Der Oberste Gerichtshof der USA hat einen jahrzehntelangen Rechtsstreit darüber, ob künstliche Intelligenz als Urheber für Urheberrechtszwecke anerkannt werden kann, effektiv beendet, indem er die Anhörung einer Berufung im Fall von Stephen Thalers KI-generiertem Kunstwerk „A Recent Entrance to Paradise“ abgelehnt hat. Die Entscheidung lässt das bestehende Urheberrecht unverändert und verlangt zum Schutz die menschliche Urheberschaft, trägt aber wenig zur Lösung der eskalierenden Debatte um KI-erstellte Inhalte bei.
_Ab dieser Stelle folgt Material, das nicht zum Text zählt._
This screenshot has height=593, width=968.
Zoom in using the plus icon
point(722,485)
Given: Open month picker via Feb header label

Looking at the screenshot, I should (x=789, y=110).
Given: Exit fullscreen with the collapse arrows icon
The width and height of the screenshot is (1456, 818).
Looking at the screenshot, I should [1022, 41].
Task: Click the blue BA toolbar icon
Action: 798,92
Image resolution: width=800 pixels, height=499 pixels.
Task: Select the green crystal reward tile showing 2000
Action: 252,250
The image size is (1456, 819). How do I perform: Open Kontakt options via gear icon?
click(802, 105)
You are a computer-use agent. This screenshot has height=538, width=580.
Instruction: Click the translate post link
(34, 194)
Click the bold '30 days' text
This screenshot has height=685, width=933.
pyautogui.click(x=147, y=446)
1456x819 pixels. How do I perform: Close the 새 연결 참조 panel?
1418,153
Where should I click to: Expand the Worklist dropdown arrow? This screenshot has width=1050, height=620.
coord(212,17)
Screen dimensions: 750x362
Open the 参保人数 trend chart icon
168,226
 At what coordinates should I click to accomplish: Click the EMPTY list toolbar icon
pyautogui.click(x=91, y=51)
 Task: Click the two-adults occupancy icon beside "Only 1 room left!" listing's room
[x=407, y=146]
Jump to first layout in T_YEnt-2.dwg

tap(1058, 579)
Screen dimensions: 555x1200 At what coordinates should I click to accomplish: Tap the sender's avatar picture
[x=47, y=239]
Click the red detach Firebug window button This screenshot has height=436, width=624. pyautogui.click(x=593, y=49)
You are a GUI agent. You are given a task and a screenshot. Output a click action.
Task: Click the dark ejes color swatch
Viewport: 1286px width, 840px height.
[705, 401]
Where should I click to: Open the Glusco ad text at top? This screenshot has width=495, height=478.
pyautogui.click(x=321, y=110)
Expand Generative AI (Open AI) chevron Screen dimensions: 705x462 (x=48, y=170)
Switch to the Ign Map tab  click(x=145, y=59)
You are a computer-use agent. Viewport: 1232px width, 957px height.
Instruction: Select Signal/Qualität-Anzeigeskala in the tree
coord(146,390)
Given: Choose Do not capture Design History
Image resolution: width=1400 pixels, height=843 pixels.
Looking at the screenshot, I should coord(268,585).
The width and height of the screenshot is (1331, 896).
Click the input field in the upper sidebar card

Der Kernstreit: Menschliche vs. maschinelle Kreativität
Thaler, ein Informatiker, schuf 2012 sowohl das Kunstwerk als auch das KI-System (DABUS), das es produzierte. Er argumentierte, dass er als Schöpfer des Tools als Autor anerkannt werden sollte. Diese Behauptung wurde vom US Copyright Office zurückgewiesen und von einem Bezirksgericht bestätigt, wobei Beamte erklärten, dass das Urheberrecht ausdrücklich die Mitwirkung von Menschen erfordert.
Das Argument basiert auf einer grundlegenden Frage: Wenn eine KI etwas Originelles schafft, wem gehören dann die Rechte? Einige Länder, darunter das Vereinigte Königreich und China, gestatten bereits, dass KI-generierte Werke urheberrechtlich geschützt sind, aber die USA bestehen weiterhin auf der Notwendigkeit menschlicher Urheberschaft. Diese Diskrepanz ist wichtig, weil sie in einer sich schnell entwickelnden Technologielandschaft zu Rechtsunsicherheit führt.
Der Aufstieg von KI-Inhalten und rechtliche Unsicherheit
In diesem Fall geht es nicht nur um ein einzelnes Bild; Es geht um die Zukunft des Urheberrechts in einer Zeit, in der KI-Tools wie Nano Banana 2 von Google und Sora 2 von OpenAI in der Lage sind, immer anspruchsvollere Kunst, Musik und Texte zu produzieren. Der Zustrom von KI-generierten Inhalten überwältigt bereits das Internet, führt zu einer „Flut von Unsinn“, wie Thaler es beschreibt, und erschwert die Fähigkeit von Technologieunternehmen, diese Inhalte zu verwalten und zu filtern.
Die praktischen Auswirkungen sind erheblich:
– Das Rechtsvakuum könnte die KI-Entwicklung behindern, indem es Investitionen in kreative Werkzeuge verhindert, wenn Werke nicht rechtlich geschützt werden können.
– Es lässt auch das Gespenst von Klagen wegen Urheberrechtsverletzung aufkommen, bei denen Menschen möglicherweise das Eigentum an KI-generiertem Material beanspruchen, das sie nicht direkt erstellt haben.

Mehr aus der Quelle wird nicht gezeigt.